The children outside the courtroom were not physically present, but—thanks to the creativity of IJ’s Director of Activism and Coalitions Christina Walsh and the graphic design wizardry of IJ’s Production and Design team members Don Wilson and Robyn Patterson—the children were there when we unfurled a 50-foot banner featuring photographs representing many of the 27,000 children who depend on the scholarship program. The banner declared in simple and stark terms: “Faces of School Choice in Arizona: Real Children, Real Consequences.”
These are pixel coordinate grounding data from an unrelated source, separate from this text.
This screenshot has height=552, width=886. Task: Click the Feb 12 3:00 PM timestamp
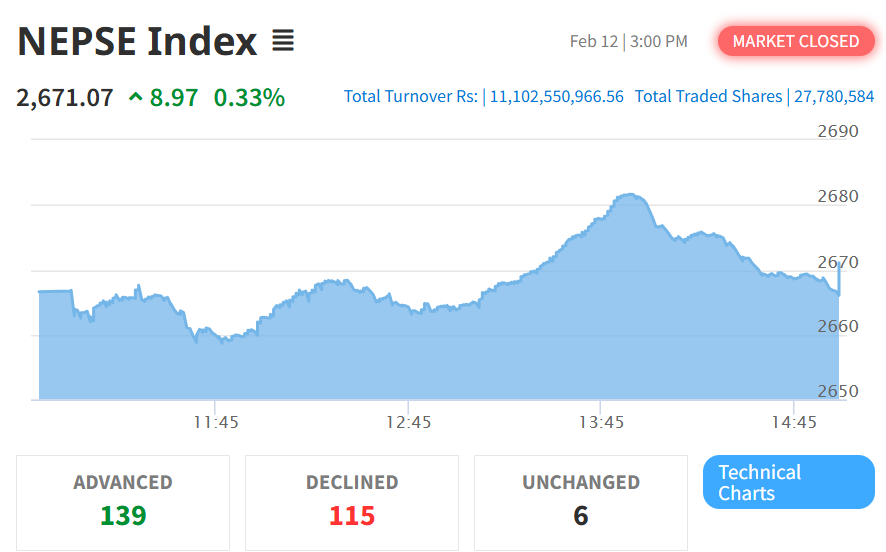coord(628,41)
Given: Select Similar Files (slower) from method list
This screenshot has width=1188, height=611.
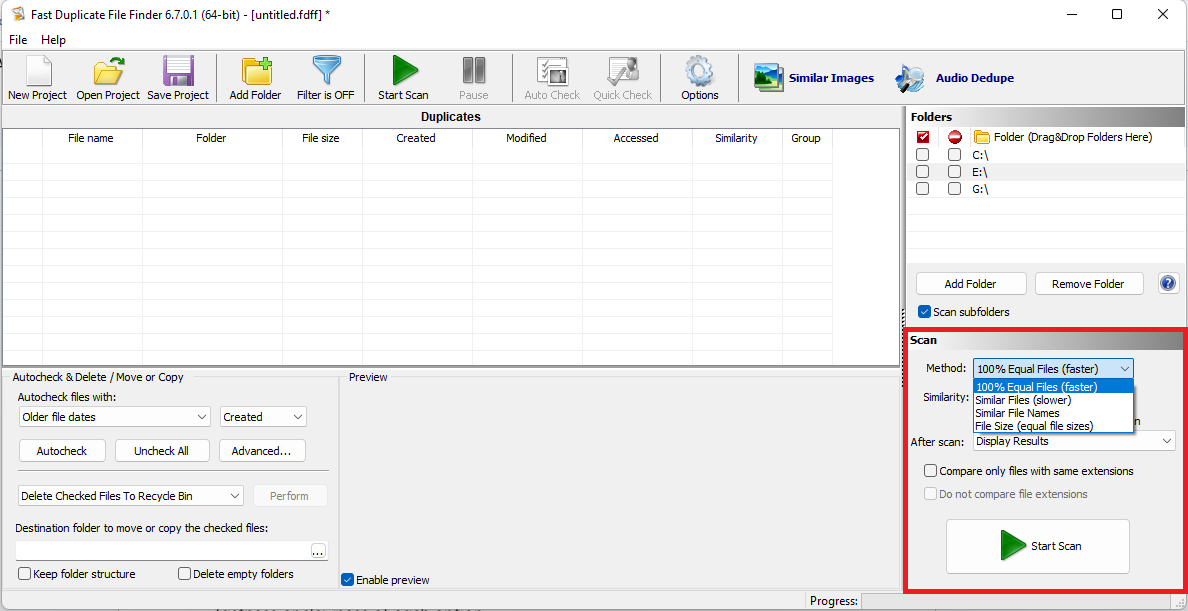Looking at the screenshot, I should [x=1022, y=400].
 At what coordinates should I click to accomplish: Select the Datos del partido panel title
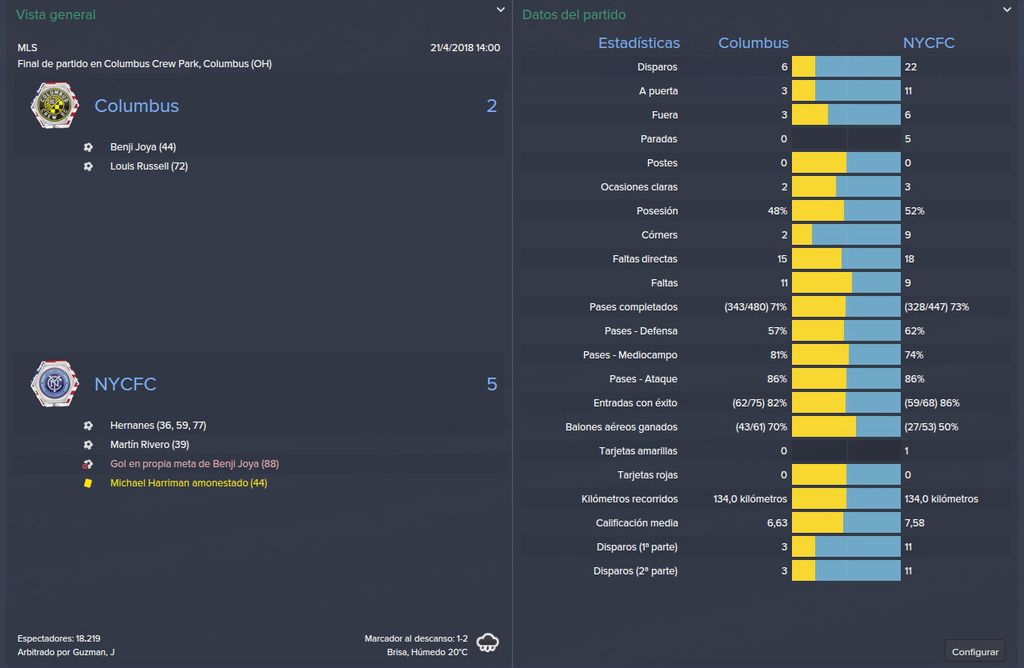pos(573,14)
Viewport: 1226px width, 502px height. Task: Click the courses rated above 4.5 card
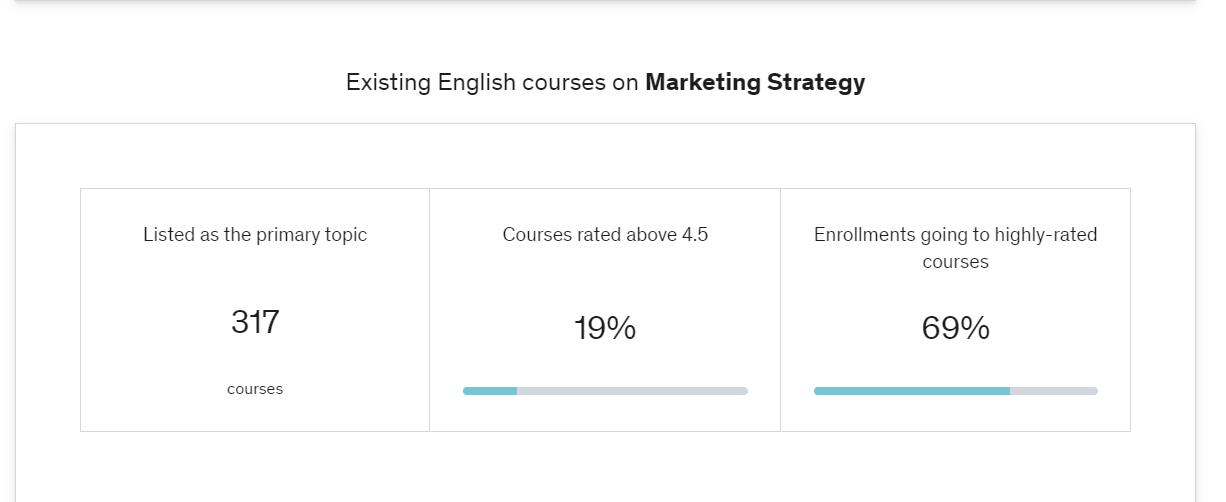(x=605, y=310)
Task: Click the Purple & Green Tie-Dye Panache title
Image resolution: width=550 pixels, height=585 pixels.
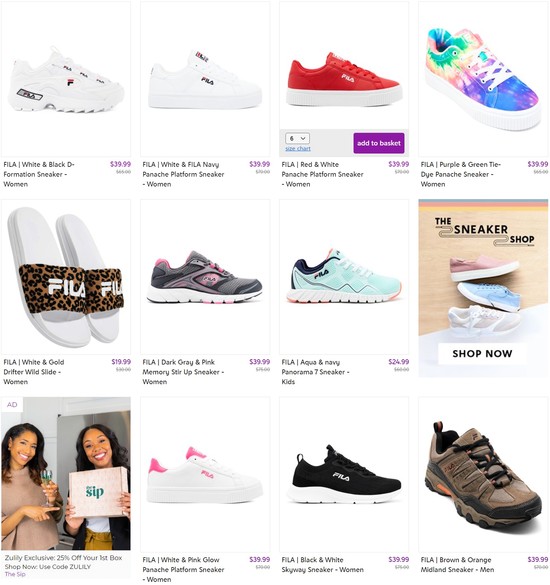Action: [461, 174]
Inside the courtroom, months of intense briefing and preparation played out in a dramatic and intense oral argument. There are two legal questions at issue in Garriott v. Winn. The first question is whether a small handful of Arizona taxpayers who oppose school choice even have “standing” to challenge the program. The standing question asks whether the plaintiffs have been harmed by the program. Through our litigation and briefing, IJ has consistently argued that these plaintiffs have not been harmed because they have not paid a single penny in taxes to support private or religious schools. In fact, everybody benefits from increasing parental liberty to choose the school that best fits their child’s individual learning style. And the government benefits financially from being relieved of the obligation to pay for the education of those children who participate in the scholarship program.
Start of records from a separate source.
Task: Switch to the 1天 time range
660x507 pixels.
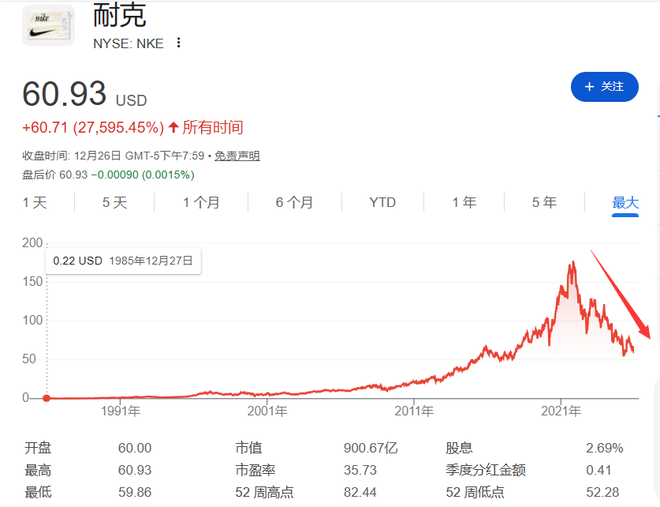Action: coord(35,202)
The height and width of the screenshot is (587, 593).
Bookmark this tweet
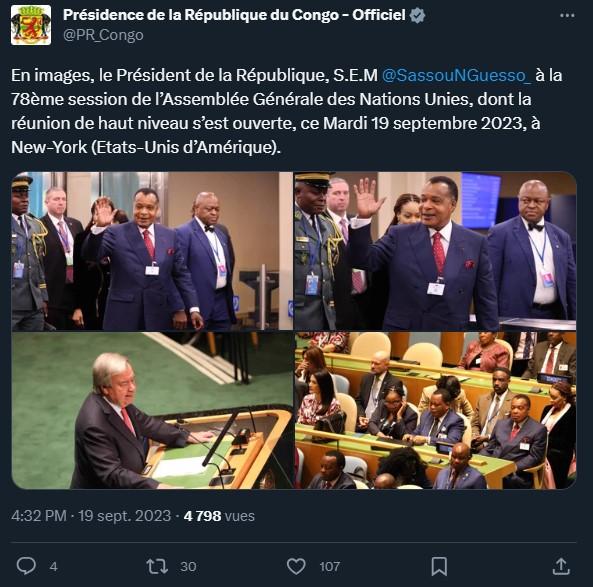pyautogui.click(x=439, y=566)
If the Court determines the plaintiffs were not harmed, it will not reach the second question, which asks whether the program violates the Establishment Clause’s prohibition against laws “respecting an establishment of religion.” The Court has consistently upheld school choice programs—like Arizona’s—that are based on private choice, where private individuals rather than government bureaucrats choose where the aid is used. And private choice is the defining characteristic of Arizona’s scholarship program.
But the Court’s liberal bloc—Justices Ginsburg, Breyer, Kagan and Sotomayor—asked questions that seemed generally hostile to the program. The questions Chief Justice Roberts and Justices Scalia and Alito asked suggested they believed the program operates like the Cleveland school voucher program the Court upheld in its 2002 Zelman v. Simmons-Harris decision (a decision in which Justice Kennedy joined). Justice Thomas, as is his custom, asked no questions, and the Court’s presumptive swing vote, Justice Kennedy, asked probing questions of both sides.
Now comes the hardest part of all—waiting for a decision, which is expected to be announced sometime this spring. When it does come, we expect the Court will, even if by a narrow margin, reaffirm that the Constitution permits school choice programs that empower parents to choose the school best suited to meet their child’s educational needs.
That will help set the stage for next year when we expect to see a groundswell of new legislative initiatives for school choice across the nation. IJ will be on call to help craft and defend those programs, too, even if it means another long journey to the Supreme Court.
Tim Keller is the IJ Arizona Chapter executive director.